(Excerpted text begins)

The Henson Journals

Fri 23 January 1920

Volume 27, Page 6

[6]

Friday, January 23rd, 1920.

We know only modern characters thoroughly. Men must have been dead some time for the whole truth to be told, & not long enough to fade into distance – say, about 500 years, from Dante or Petrarca to Carlyle. How many of these that belong to history will bear scrutiny? The better we get to know them from letters, diaries, table talk, etc., the worse, as a rule, they appear. It is very difficult for the most keen–sighted Diogenes to detect a really good man – for instance, in the Reformation, or Revolution. We have to conclude backwards, from experience in the known to the less known age: and so are not dazzled by the halo of Fabricius & Decius.

v. Lord Acton's Correspondence. p. 215.

Ella and Fearne went off to lunch & pay calls in the county. I worked at the Lectures, & then lunched with Riddell tête–à–tête. After lunch I walked with him to Bullinghope, & then he walked back with me to the Palace. Wynne–Willson came to do the letters. He will probably refuse Weston–under–Penyard, and resign his Rural Deanery. Arnold Thomas, the sectary at Bristol, sent me an 18th century pamphlet, issued in connexion with the Trinitarian controversy among the dissenters, in which Bishop Croft was mentioned with much respect. I sent him a copy of 'The Naked Truth'.

(Excerpted text ends)

» **What this exercise asks**:
1) Rewrite the Henson journal entry from "v. Lord Acton's" to "of 'The Naked Truth'.", changing "pamphlet" to "tract".
2) In the journal entry, list every person named in the paragraph that begins "Ella and Fearne went off".

(Given data begins)

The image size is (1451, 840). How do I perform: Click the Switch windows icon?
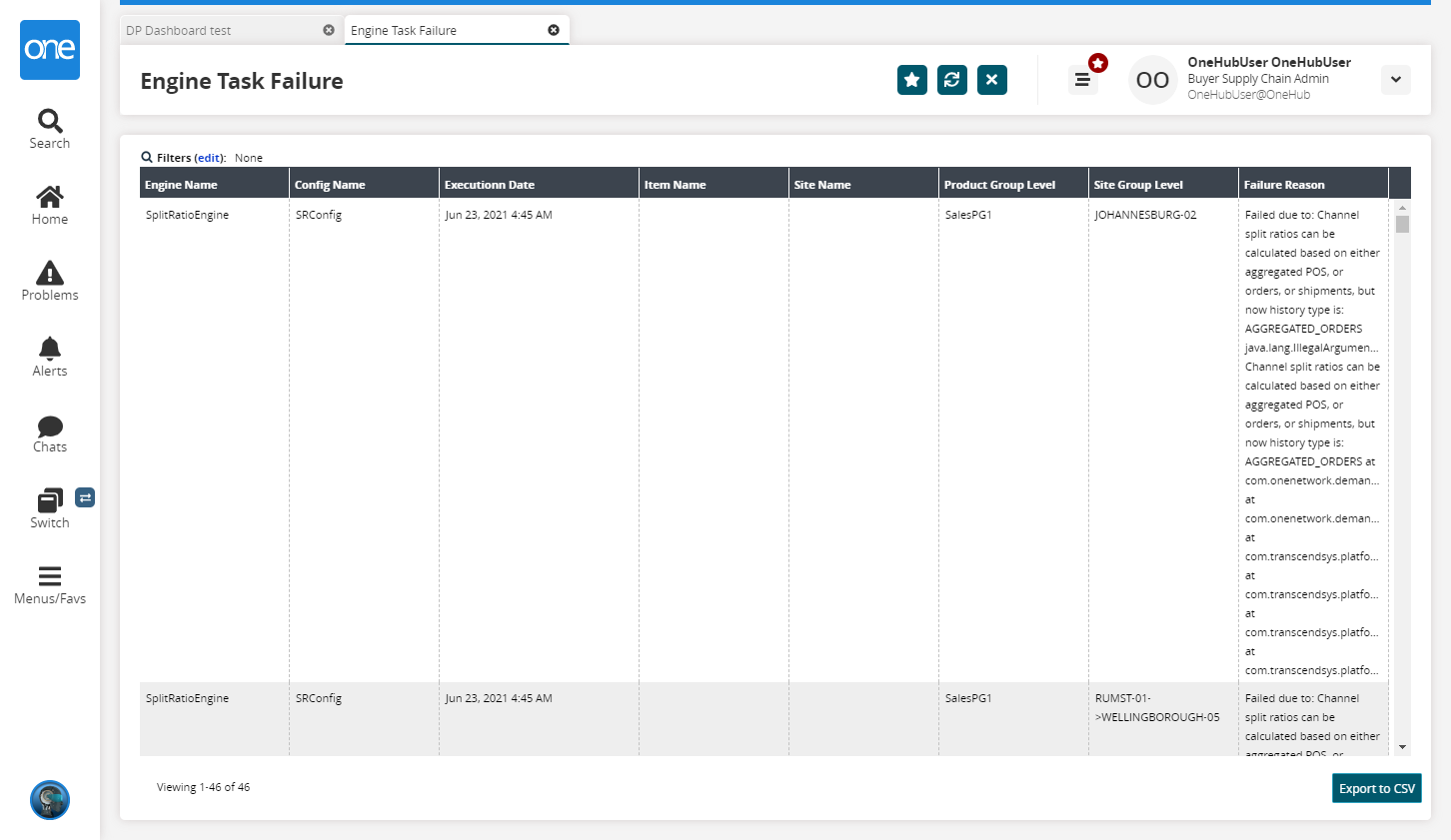(x=50, y=508)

(Given data ends)

» **Answers below**:
1)
v. Lord Acton's Correspondence. p. 215.

Ella and Fearne went off to lunch & pay calls in the county. I worked at the Lectures, & then lunched with Riddell tête–à–tête. After lunch I walked with him to Bullinghope, & then he walked back with me to the Palace. Wynne–Willson came to do the letters. He will probably refuse Weston–under–Penyard, and resign his Rural Deanery. Arnold Thomas, the sectary at Bristol, sent me an 18th century tract, issued in connexion with the Trinitarian controversy among the dissenters, in which Bishop Croft was mentioned with much respect. I sent him a copy of 'The Naked Truth'.

2) Ella, Fearne, Riddell, Wynne–Willson, Arnold Thomas, Bishop Croft